Di Pulau Yaba, tidak ada satu pun yang memiliki sumur, sehingga untuk mandi mereka ke laut dan menampung air hujan untuk minum, sesekali mereka mengambil air dari rumah dinasnya. Untuk menyalakan api saja, kata Ezra, di sana masyarakatnya masih banyak yang menggunakan cara lama dengan menggosokkan batu.
Suatu hari ia sampai pernah bisulan karena cuma makan mi instan dan telur.
"Setelah setahun saya di sana, orangtua saya barulah menjenguk daerah tempat saya tugas. Mereka hanya menepuk pundak saya untuk menegarkan saya," kenangnya.
Selesai kontrak tugas di Pulau Yaba, Ezra kemudian melanjutkan keinginannya untuk konsen di bidang kecantikan. Tahun 2014, ia mengikuti kursus estetika di Surabaya.
Hampir setahun menjalani kursus, ia kemudian mendapatkan tawaran untuk memilih tempat kerja menjadi dokter kecantikan.

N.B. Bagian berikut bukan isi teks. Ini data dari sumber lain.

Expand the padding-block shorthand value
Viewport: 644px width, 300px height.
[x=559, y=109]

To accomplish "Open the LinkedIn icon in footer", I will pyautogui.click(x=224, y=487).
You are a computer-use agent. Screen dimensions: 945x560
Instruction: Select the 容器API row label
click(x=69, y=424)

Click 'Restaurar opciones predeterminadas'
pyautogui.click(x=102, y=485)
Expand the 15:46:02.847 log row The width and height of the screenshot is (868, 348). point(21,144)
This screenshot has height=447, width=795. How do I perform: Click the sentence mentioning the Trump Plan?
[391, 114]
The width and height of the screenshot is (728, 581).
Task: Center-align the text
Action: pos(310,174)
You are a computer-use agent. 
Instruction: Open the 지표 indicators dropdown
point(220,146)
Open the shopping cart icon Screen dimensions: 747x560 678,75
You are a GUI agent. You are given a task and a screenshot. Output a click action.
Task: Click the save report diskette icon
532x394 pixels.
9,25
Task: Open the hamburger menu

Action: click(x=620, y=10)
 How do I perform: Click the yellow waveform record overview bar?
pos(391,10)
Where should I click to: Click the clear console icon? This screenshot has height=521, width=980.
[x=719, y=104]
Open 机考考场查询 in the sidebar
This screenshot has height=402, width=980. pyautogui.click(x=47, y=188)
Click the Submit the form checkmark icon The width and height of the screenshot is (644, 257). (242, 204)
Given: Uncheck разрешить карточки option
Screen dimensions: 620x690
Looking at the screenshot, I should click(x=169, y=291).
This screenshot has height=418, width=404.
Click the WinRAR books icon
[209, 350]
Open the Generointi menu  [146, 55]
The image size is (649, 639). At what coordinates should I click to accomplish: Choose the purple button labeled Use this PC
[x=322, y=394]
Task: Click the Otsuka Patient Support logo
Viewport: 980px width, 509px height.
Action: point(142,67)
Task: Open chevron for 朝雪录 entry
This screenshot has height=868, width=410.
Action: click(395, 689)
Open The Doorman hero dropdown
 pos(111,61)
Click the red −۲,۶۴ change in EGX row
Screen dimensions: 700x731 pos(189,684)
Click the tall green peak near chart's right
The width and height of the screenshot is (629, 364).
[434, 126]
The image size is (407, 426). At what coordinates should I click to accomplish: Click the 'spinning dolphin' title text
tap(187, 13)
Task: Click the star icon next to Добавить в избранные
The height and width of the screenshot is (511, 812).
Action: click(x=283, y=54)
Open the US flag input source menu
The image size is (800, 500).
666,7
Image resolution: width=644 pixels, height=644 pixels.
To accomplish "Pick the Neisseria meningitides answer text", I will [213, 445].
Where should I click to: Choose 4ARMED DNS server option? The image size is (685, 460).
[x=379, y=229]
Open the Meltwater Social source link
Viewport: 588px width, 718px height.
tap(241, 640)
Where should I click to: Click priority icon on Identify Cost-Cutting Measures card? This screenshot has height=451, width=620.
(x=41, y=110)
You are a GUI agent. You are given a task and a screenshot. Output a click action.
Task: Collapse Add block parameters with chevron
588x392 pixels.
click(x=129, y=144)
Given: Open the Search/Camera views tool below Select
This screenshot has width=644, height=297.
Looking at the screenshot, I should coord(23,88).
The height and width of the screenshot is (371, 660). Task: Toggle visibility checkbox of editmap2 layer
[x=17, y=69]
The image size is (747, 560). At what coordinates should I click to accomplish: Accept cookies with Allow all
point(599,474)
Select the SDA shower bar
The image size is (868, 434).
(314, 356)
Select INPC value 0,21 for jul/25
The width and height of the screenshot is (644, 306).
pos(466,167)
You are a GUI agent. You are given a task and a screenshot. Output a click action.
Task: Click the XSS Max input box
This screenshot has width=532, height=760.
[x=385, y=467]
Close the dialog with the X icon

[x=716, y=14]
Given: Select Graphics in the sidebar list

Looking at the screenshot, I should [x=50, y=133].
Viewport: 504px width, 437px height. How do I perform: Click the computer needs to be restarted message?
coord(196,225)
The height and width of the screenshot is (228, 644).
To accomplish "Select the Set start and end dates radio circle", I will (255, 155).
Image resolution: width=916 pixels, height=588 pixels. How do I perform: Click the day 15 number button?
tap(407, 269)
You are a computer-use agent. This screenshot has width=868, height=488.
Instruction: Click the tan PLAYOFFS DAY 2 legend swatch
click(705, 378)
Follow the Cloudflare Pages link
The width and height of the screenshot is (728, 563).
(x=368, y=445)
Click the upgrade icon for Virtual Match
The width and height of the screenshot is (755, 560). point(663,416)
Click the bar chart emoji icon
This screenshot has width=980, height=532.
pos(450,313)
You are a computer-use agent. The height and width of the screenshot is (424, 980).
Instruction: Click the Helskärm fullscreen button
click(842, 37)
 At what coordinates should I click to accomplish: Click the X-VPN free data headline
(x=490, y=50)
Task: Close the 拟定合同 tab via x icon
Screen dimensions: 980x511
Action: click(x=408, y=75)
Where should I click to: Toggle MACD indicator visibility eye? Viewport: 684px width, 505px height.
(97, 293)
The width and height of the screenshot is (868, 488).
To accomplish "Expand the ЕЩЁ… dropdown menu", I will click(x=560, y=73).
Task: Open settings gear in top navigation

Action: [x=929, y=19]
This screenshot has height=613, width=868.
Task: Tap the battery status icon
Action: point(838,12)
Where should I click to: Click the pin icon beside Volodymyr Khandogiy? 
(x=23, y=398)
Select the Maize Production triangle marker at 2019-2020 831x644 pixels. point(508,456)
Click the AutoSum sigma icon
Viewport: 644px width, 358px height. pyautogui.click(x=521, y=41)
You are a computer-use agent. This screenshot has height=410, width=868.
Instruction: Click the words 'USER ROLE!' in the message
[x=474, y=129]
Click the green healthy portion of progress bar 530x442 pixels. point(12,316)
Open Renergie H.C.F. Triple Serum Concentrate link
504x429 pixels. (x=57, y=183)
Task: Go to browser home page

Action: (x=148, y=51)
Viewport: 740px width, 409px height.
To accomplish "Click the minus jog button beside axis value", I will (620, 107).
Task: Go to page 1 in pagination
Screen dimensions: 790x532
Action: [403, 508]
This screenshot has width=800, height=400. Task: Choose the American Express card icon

Iseng saja ia memilih Batam sebagai tempat tugasnya.
"Saat saya sampai di sini saya baru sadar jika ternyata Batam itu jauh sekali dari Manado, untuk bolak-balik ke sana mahal di ongkos," kata wanita yang terpaksa menjalani LDR dengan suaminya seusai menikah ini.
Kendati suaminya bukan dokter, Ezra mengaku mendapat dukungan penuh dari suaminya untuk menjalani profesinya. Wanita yang pindah ke Batam sejak 12 April 2015 ini mengaku senang bisa konsen di bidang estetika. Sebab, klinik estetika kini menjadi kebutuhan sehari-hari di masyarkat.
"Tren kecantikan telah berevolusi. Jika dulu yang sering ke dokter kecantikan itu hanya kaum ibu-ibu menengah ke atas, sekarang, mahasiswa, pelajar dan kaum laki-laki juga sudah ramai datang untuk perawatan," paparnya.
Semua wanita, menurut Ezra, pada dasarnya cantik. Tinggal kesadaran dirinya untuk merawat kecantikan itu. Menjadi konsultan estetika membuatnya merasakan kepuasan tersendiri saat mendengar pasiennya senang dengan perubahan dirinya.
"Misalnya ada pasien yang sudah pede jalan ke mal atau hangout dengan teman-temannya karena jerawatnya sudah sembuh," pungkasnya.